Here's my answer.Let $\displaystyle f:[-1,1] \rightarrow \mathbb{R}$ be an odd regulated function. Prove that:

$\displaystyle \int_{-1}^1f=0$.

By definition of a regulated function $\displaystyle \int_{-1}^1f= \lim_{n \rightarrow \infty} \phi_n$ where $\displaystyle \phi_n$ is a sequence of step functions converging uniformly to f.

Claim: $\displaystyle \phi_n$ is odd.

We already know that $\displaystyle \lim_{n \rightarrow \infty} \phi_n(x)=f(x)$. (*)

We can multiply both sides by -1 to get $\displaystyle - \lim_{n \rightarrow \infty} \phi_n(x)=-f(x)$ for some $\displaystyle x \in [-1,1]$.

Since (*) is valid $\displaystyle \forall \ x \in [-1,1]$, we also know that:

$\displaystyle \lim_{n \rightarrow \infty}\phi_n(-x)=f(-x)$.

But we can rewrite the first one as $\displaystyle - \lim_{n \rightarrow \infty} \phi_n(x)=-f(x)=f(-x)$ since we know that f is odd.

■ BRIEF: Print, word for word, the part of the proof about odd regulated functions that opens with the words "By definition of" and closes with "that f is odd.".

■ DATA BLOCK:

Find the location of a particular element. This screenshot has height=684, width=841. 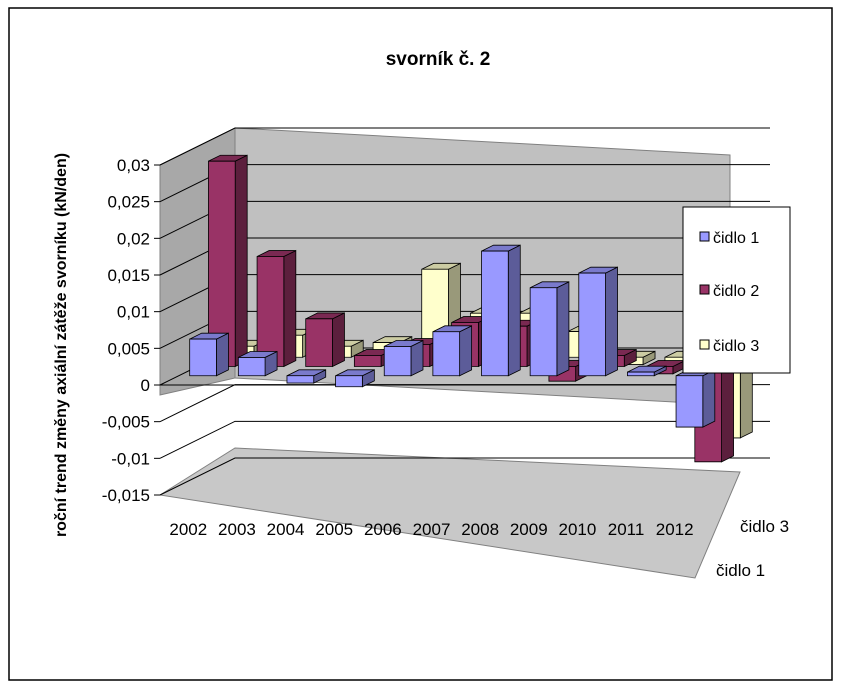

x-tick-label: 2010 is located at coordinates (577, 530).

■ RESPONSE TO THE EXERCISE:
By definition of a regulated function $\displaystyle \int_{-1}^1f= \lim_{n \rightarrow \infty} \phi_n$ where $\displaystyle \phi_n$ is a sequence of step functions converging uniformly to f.

Claim: $\displaystyle \phi_n$ is odd.

We already know that $\displaystyle \lim_{n \rightarrow \infty} \phi_n(x)=f(x)$. (*)

We can multiply both sides by -1 to get $\displaystyle - \lim_{n \rightarrow \infty} \phi_n(x)=-f(x)$ for some $\displaystyle x \in [-1,1]$.

Since (*) is valid $\displaystyle \forall \ x \in [-1,1]$, we also know that:

$\displaystyle \lim_{n \rightarrow \infty}\phi_n(-x)=f(-x)$.

But we can rewrite the first one as $\displaystyle - \lim_{n \rightarrow \infty} \phi_n(x)=-f(x)=f(-x)$ since we know that f is odd.